(Records from a data collection)
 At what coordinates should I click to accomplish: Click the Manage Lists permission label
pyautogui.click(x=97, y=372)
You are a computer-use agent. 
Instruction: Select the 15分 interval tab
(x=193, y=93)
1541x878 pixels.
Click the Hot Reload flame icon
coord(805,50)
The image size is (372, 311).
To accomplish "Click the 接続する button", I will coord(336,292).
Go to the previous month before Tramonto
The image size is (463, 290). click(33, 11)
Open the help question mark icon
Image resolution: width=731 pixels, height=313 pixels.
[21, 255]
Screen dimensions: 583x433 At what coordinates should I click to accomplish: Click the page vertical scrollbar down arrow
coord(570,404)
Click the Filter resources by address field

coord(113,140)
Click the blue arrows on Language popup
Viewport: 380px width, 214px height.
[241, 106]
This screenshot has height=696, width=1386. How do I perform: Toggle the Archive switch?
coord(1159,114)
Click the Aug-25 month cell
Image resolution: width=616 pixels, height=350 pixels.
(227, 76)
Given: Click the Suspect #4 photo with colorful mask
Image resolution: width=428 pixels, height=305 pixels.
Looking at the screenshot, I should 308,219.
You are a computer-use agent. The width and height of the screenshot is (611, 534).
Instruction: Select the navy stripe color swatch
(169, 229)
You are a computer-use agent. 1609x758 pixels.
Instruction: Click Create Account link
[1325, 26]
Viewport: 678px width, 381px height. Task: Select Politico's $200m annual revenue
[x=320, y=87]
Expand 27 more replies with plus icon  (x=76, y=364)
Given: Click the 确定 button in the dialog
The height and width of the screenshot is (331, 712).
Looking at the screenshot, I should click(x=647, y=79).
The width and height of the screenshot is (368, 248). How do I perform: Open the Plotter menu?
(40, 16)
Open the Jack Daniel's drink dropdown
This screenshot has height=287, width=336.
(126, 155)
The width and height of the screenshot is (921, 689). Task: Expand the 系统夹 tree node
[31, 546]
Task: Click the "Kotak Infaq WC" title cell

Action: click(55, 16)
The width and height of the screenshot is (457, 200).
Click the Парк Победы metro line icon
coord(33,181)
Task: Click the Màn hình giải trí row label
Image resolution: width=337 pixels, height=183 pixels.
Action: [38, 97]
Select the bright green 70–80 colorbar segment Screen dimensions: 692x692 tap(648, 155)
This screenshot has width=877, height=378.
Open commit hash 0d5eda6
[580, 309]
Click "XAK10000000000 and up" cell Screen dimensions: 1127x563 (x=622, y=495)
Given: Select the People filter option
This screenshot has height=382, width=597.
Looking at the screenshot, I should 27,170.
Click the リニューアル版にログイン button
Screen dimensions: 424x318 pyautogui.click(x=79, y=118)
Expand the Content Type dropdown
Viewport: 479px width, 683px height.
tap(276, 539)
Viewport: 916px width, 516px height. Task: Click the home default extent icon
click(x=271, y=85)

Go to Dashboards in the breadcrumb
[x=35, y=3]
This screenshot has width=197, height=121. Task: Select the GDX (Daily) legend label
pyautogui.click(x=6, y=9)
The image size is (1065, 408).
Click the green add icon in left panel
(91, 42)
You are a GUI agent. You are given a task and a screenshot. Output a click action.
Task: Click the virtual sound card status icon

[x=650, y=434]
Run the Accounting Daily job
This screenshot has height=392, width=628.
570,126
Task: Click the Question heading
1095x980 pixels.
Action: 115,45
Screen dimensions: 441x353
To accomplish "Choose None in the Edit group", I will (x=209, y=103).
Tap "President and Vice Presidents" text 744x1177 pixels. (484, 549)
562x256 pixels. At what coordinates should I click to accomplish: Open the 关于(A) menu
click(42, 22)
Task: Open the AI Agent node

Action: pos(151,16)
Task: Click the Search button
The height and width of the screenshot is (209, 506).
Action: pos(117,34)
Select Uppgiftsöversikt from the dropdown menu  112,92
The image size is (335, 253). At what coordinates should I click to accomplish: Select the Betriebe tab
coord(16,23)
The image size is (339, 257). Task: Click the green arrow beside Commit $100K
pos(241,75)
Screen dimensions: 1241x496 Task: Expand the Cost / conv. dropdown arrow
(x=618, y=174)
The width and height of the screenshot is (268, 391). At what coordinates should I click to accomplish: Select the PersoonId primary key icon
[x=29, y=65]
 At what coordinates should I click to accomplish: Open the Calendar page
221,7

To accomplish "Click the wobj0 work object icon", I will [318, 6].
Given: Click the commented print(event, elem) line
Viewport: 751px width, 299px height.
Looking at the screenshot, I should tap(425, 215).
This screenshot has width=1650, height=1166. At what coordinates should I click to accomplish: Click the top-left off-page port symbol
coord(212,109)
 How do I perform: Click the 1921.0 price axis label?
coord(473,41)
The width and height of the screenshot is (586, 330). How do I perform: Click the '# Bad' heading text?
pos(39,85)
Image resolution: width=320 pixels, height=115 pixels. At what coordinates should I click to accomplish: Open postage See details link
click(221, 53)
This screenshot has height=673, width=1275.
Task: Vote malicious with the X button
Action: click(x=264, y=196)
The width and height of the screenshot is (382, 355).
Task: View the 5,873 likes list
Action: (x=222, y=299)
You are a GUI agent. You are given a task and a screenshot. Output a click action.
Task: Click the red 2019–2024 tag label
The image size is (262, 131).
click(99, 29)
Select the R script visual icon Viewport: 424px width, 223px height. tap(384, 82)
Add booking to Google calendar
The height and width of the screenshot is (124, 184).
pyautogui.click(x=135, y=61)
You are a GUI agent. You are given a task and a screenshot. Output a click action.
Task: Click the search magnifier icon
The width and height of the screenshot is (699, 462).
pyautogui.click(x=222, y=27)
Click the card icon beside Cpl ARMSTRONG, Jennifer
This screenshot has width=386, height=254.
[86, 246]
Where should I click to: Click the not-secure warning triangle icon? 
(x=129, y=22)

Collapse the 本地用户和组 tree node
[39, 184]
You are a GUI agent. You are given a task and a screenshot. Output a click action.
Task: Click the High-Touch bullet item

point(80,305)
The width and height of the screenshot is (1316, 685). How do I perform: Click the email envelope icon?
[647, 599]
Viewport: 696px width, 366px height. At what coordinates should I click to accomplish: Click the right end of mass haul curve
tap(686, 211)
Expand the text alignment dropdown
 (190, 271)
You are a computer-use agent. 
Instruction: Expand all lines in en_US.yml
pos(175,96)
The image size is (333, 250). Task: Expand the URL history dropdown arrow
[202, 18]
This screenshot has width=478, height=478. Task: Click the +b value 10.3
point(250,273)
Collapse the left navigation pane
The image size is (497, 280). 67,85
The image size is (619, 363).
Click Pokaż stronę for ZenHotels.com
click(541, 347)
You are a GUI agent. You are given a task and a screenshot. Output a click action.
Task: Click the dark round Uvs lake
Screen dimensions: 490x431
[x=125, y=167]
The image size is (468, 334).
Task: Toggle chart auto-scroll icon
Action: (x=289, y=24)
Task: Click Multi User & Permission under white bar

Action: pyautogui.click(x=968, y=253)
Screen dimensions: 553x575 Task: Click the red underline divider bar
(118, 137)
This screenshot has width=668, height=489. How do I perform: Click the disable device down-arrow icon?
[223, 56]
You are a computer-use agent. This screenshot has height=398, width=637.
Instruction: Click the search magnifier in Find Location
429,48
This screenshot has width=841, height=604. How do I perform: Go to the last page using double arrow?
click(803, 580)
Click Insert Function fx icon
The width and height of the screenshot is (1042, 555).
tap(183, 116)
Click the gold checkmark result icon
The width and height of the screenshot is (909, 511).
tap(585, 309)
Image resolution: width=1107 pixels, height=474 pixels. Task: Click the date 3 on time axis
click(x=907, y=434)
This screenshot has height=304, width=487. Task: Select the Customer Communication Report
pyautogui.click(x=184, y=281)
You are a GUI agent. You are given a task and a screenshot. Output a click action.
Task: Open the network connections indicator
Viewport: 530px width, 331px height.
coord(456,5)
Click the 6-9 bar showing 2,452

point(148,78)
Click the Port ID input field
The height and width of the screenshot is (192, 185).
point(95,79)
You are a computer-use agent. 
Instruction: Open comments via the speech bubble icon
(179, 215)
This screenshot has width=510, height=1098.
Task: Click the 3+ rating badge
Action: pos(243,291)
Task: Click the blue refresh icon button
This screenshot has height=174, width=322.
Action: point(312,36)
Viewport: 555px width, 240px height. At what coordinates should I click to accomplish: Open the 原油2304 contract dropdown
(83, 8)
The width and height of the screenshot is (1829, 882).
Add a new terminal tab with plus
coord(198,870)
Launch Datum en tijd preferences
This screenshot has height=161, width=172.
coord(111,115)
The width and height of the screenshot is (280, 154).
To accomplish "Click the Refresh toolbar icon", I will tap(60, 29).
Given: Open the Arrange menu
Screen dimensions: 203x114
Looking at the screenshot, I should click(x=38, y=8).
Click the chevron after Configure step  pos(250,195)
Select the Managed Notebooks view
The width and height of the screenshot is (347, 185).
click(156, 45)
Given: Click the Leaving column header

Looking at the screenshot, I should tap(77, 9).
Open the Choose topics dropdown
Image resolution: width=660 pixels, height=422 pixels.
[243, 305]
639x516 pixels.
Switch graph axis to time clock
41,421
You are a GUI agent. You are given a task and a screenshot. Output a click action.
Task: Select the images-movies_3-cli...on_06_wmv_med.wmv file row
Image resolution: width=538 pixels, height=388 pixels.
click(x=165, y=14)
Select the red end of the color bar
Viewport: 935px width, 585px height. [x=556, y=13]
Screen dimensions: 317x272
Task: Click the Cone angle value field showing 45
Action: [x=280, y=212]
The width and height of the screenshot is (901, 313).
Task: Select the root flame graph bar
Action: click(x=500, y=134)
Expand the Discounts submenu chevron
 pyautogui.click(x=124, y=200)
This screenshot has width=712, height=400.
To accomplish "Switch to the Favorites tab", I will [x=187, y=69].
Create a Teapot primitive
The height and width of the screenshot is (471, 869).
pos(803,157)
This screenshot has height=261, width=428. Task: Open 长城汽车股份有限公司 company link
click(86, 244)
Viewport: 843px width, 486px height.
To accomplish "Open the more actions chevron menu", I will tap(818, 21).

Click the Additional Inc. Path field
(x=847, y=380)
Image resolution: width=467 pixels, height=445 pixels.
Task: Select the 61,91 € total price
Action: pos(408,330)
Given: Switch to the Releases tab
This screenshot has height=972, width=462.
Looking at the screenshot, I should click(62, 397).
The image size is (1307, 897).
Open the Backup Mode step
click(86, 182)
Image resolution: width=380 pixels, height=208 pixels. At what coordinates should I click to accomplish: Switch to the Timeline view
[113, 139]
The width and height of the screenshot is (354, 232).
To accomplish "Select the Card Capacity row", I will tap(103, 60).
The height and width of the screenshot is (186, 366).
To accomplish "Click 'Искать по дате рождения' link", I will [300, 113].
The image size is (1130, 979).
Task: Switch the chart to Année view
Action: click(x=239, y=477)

■ Instructions for the task: Please filter the entries for the word "blue" and copy the lines that have it.

■ Solution for this task:
Click the blue arrows on Language popup
Task: Click the blue refresh icon button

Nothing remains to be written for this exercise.